Elevation-dependent warming (EDW) is a prominent feature of climate change in mountain regions, often leading to enhanced warming at higher altitudes. Understanding the mechanisms behind this pattern is essential for assessing climate impacts in the Alps. While processes such as snow-albedo feedbacks and the high climate sensitivity of cold environments are discussed in literature, the contribution of topographic controls beyond elevation has received less attention.

This study explores spatial variations in warming across the Alps with a particular focus on how terrain characteristics influence local warming trends. Long-term temperature observations from the HISTALP dataset are used to analyze relationships between temperature trends and topographic factors throughout the Greater Alpine Region.

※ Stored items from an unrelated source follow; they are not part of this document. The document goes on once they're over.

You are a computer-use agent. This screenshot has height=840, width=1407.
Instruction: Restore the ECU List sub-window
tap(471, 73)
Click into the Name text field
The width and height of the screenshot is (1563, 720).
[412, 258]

For the period 1951–2010, warming trends range from 0.4 to 2.9 K per century across elevations. Higher-altitude locations generally experience stronger warming, yielding an EDW signal of 0.25 K km^-1 century^-1 for annual mean temperatures. Seasonal differences are evident: the strongest elevation dependence occurs in summer (0.34 K km^-1 century^-1), whereas winter warming peaks at mid-elevations between 250 and 1000 m. Slope orientation further modulates warming, with northeastern-orientated slopes showing more pronounced trends.

Ongoing work extends the analysis by incorporating additional terrain variables, such as topographic incision, and by applying the approach to the extensive high-density observational dataset EEAR-Clim.